Where the original query used a seq scan and materialize, this now uses a bitmap index scan if there are indexes on signup_date and cancel_date.
In PostgreSQL 9.2 better performance may possibly be gained by adding:
CREATE INDEX account_signup_or_cancel ON accounts(signup_date,cancel_date);
and possibly:
CREATE INDEX account_signup_date_nonnull
ON accounts(signup_date) WHERE (signup_date IS NOT NULL);
CREATE INDEX account_cancel_date_desc_nonnull
ON accounts(cancel_date DESC) WHERE (cancel_date IS NOT NULL);
to allow index-only scans. It's hard to make solid index recommendations without the actual data to test with.
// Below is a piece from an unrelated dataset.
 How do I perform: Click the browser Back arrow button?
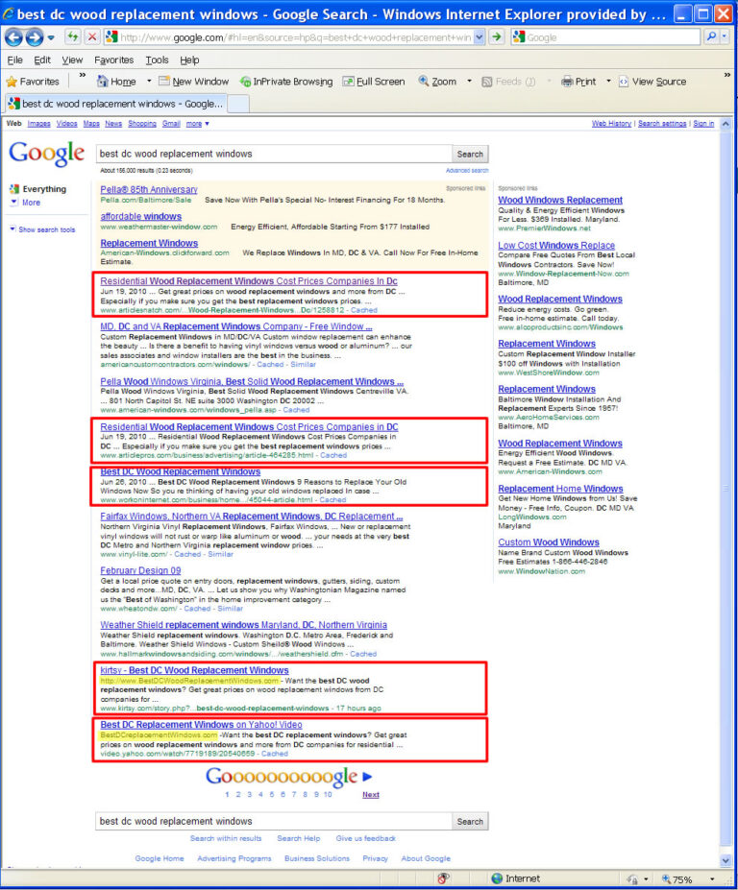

Alternately, the subquery based approach with improved indexable filter condition:
SELECT m, (
SELECT count(signup_date)
FROM accounts
WHERE signup_date >= m AND signup_date < m + INTERVAL '1' MONTH
) AS n_signups, (
SELECT count(cancel_date)
FROM accounts
WHERE cancel_date >= m AND cancel_date < m + INTERVAL '1' MONTH
) AS n_cancels
FROM generate_series(
(SELECT date_trunc('month',min(signup_date)) FROM accounts),
(SELECT date_trunc('month',greatest(max(signup_date),max(cancel_date))) FROM accounts),
INTERVAL '1' MONTH
) AS m
GROUP BY m
ORDER BY m;
will benefit from ordinary b-tree indexes on signup_date and cancel_date, or from:
CREATE INDEX account_signup_date_nonnull
ON accounts(signup_date) WHERE (signup_date IS NOT NULL);
CREATE INDEX account_cancel_date_nonnull
ON accounts(cancel_date) WHERE (cancel_date IS NOT NULL);
Remember that every index you create imposes a penalty on INSERT and UPDATE performance, and competes with other indexes and help data for cache space. Try to create only indexes that make a big difference and are useful for other queries.